Beckett learned to appreciate the 1940s and '50s largely from her grandmother, who taught her to sew and gave her vintage clothing from her youth. "I have always loved that Hollywood style," Beckett says.

Keri Burneston, 29, ponders why the sassy, silly '40s enchants women of her age. "I, of course, have many theories, one of which is that the kids who grew up in the late '70s actually watched a lot of reruns from the '50s ... I grew up watching tons of I Love Lucy, which has affected my style and sense of comedy."

In college, Burneston, a co-founder of the Fluid Movement theater company in Baltimore, found herself distracted from women's studies classes by the Spice Girls. "I could not help myself from really loving them," says Burneston, who also performs as new burlesque star Trixie Little.

Posh and the others taught Burneston a lesson she didn't hear in class: "You can quit apologizing for loving girlie things and for being super feminine. You can revel in it," says the performer, who scours the city's thrift shops for wearable vintage treasures. To dress her tongue-in-cheek burlesque persona, Burneston, with help from her grandmother, sews Lycra costumes with retro flair.

Cole, who remembers when Marilyn Monroe modeled her company's bathing suits, has always been something of a maverick. "Women's liberation had to be invented so I could enjoy life," she says. And yet, Cole realizes that the joy of "being a girl" is not lost on contemporary women. "Femininity is very, very important now," she says. "How blatant you let it be depends on your degree of confidence."

Next season, Cole's signature bathing suit line will offer a nostalgic "overtone" of pinup allure, Cole says. "People yearn for that glamour. I always yearn to see a Rita Hayworth."

How to pull off the pinup look

To go all the way, "you need a bullet bra and you need a girdle," says Leann Trowbridge, co-owner of Meeps, a vintage shop in Washington, D.C.

Once in a while, her store's "huge collection of vintage lingerie" comes out of storage for a sale, Trowbridge says.

Vanessa White, owner of Vanessa Vintage Treasures in Federal Hill, offers a looser route to pinup glitz. A few well-placed accessories can do the trick, she says. For a night out, find a vintage, bias-cut nightgown, dye it jet black and "wear it with long ropes of vintage pearls and long black gloves," White suggests.

Nicole Beckett, founder of Agogo Threads in Colorado, has advice for pinup rookies: "Wear traditionally conservative pieces like a pencil skirt and calendar girl sweater, but wear them a size too small. ... It's not risque and not dowdy all at the same time. Black plastic frame glasses a plus!"

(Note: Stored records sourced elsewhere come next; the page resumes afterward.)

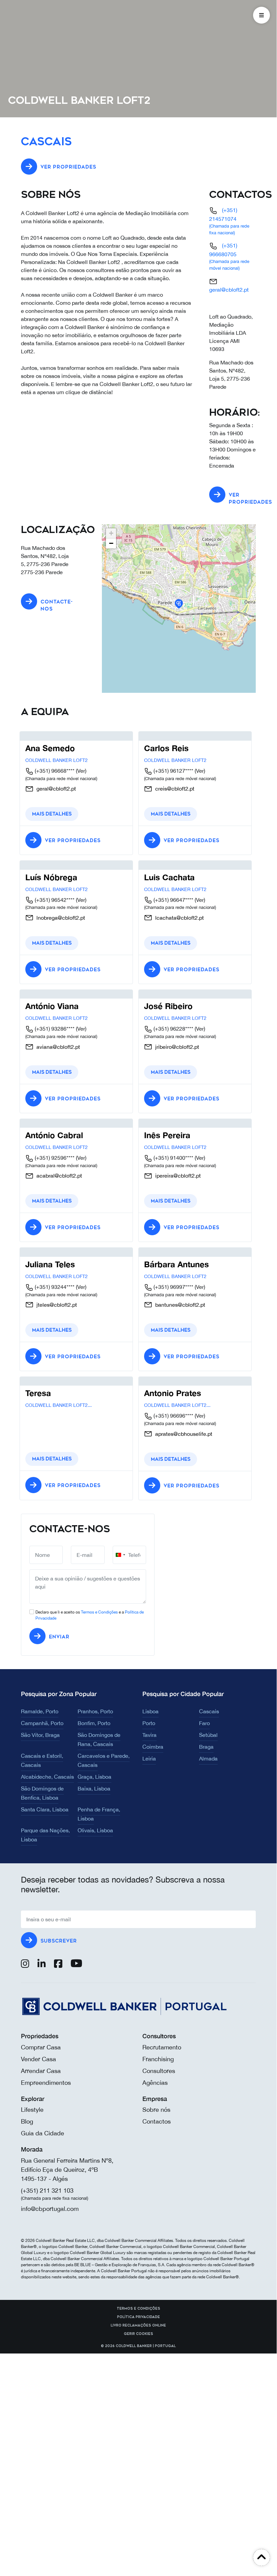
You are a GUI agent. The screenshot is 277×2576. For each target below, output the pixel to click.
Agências (155, 2082)
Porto (148, 1723)
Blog (27, 2121)
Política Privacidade (138, 2317)
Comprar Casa (41, 2047)
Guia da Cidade (42, 2133)
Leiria (149, 1758)
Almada (208, 1758)
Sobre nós (156, 2109)
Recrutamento (161, 2047)
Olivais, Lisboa (95, 1830)
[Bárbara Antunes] (162, 1252)
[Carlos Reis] (149, 736)
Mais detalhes (52, 814)
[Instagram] (25, 1965)
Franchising (158, 2059)
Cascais (209, 1711)
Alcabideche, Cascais (47, 1777)
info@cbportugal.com (50, 2208)
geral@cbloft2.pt (229, 290)
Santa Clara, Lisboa (44, 1809)
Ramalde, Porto (39, 1711)
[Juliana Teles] (38, 1252)
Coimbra (152, 1747)
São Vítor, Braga (40, 1735)
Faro (204, 1723)
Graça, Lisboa (94, 1777)
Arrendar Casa (41, 2070)
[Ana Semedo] (38, 736)
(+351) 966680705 (229, 256)
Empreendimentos (46, 2082)
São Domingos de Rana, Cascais (99, 1739)
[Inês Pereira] (156, 1123)
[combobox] (120, 1555)
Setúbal (208, 1735)
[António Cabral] (40, 1123)
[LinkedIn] (41, 1965)
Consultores (158, 2070)
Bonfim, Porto (94, 1723)
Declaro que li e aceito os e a (89, 1615)
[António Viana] (39, 994)
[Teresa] (30, 1381)
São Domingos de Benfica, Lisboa (42, 1793)
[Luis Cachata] (166, 865)
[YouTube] (76, 1965)
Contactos (156, 2121)
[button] (179, 604)
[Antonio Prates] (159, 1381)
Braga (206, 1747)
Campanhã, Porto (42, 1723)
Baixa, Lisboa (94, 1788)
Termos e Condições (99, 1612)
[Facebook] (58, 1965)
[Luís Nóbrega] (30, 865)
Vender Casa (38, 2059)
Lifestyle (32, 2109)
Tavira (149, 1735)
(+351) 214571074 (229, 221)
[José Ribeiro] (156, 994)
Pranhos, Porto (95, 1711)
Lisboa (150, 1711)
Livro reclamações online (138, 2325)
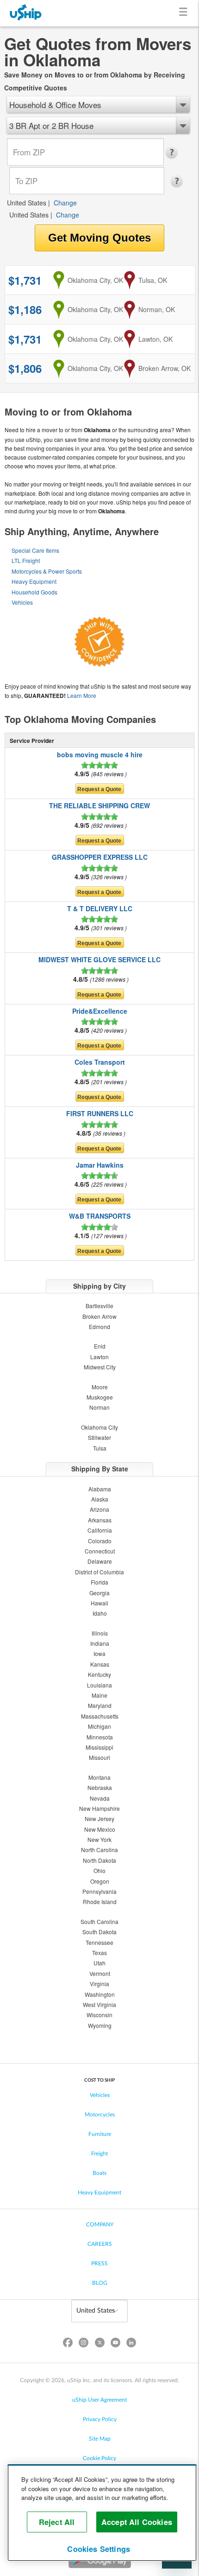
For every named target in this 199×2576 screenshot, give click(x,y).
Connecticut (100, 1551)
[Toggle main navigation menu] (185, 13)
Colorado (100, 1541)
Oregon (99, 1881)
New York (99, 1839)
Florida (99, 1582)
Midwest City (100, 1367)
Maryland (100, 1705)
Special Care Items (35, 550)
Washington (100, 1994)
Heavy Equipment (34, 581)
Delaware (99, 1561)
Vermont (99, 1973)
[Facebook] (68, 2344)
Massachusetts (99, 1716)
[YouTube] (115, 2344)
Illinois (100, 1633)
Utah (99, 1963)
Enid (100, 1346)
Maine (99, 1695)
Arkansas (100, 1520)
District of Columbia (99, 1572)
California (99, 1530)
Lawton (99, 1357)
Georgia (99, 1593)
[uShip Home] (26, 13)
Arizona (99, 1509)
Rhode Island (100, 1901)
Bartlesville (99, 1306)
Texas (99, 1952)
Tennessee (99, 1942)
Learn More (81, 695)
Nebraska (99, 1787)
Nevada (100, 1798)
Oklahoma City (99, 1427)
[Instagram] (84, 2344)
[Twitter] (99, 2344)
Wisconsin (99, 2015)
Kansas (99, 1664)
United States (26, 202)
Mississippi (99, 1747)
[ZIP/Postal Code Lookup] (174, 152)
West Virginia (99, 2004)
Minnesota (100, 1737)
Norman (99, 1407)
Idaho (100, 1613)
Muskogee (100, 1397)
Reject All (57, 2522)
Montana (99, 1777)
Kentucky (99, 1674)
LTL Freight (26, 560)
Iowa (99, 1653)
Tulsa (99, 1448)
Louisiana (99, 1685)
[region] (102, 2512)
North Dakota (99, 1860)
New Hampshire (99, 1808)
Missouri (99, 1757)
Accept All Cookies (136, 2522)
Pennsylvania (99, 1891)
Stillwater (99, 1437)
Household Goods (34, 592)
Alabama (99, 1489)
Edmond (99, 1326)
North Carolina (99, 1850)
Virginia (99, 1984)
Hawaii (99, 1603)
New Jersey (99, 1818)
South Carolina (99, 1921)
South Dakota (99, 1932)
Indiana (99, 1643)
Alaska (99, 1499)
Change (65, 202)
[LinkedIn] (131, 2344)
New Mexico (99, 1829)
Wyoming (100, 2025)
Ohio (99, 1870)
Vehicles (22, 602)
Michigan (99, 1726)
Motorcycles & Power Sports (47, 571)
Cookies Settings (98, 2549)
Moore (100, 1387)
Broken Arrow (99, 1316)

"Fishnet stockings are always good, flowers in your hair, and cat-eye eye liner" help make the pinup look, says Cody Brown, a pinup enthusiast who lives in Baltimore. "For shoes, you want to go for thick heels instead of spike, which are a little more trashy. You're going for class and elegance."

Above all, pinup is a state of mind, says Vivian Needum of Forever Alice, a vintage clothing store in Waverly. "The spirit is awakened from inside of a person" when she dons glamorous threads, she says. "It's that look of Marilyn Monroe, and it will never go away."

Where to find the look

* Atomic Magazine, "the essential guide to the retro revival," has an exhaustive online directory of stores specializing in vintage clothing and other products. Visit www.atomicmag.com.

* Author Daniela Turudich has written numerous books on how to achieve that pinup gloss, including 1940s Hairstyles, (Streamline, 2001, $15.75) and 1950s Hair: Hairstyles from the Atomic Age of Cool (Streamline, April 2004, $15.95.) With Angela Bjork, she has also written Vintage Face: Period Looks from the 20s, 30s, 40s, & 50s (Streamline, 2001, $12.95).

* Baltimore itself is a fount of pinup possibilities. Comb the thrift shops, vintage boutiques and hip clothing and gift shops around the city, and assemble a bombshell look that can be as provocative or as prim as you choose.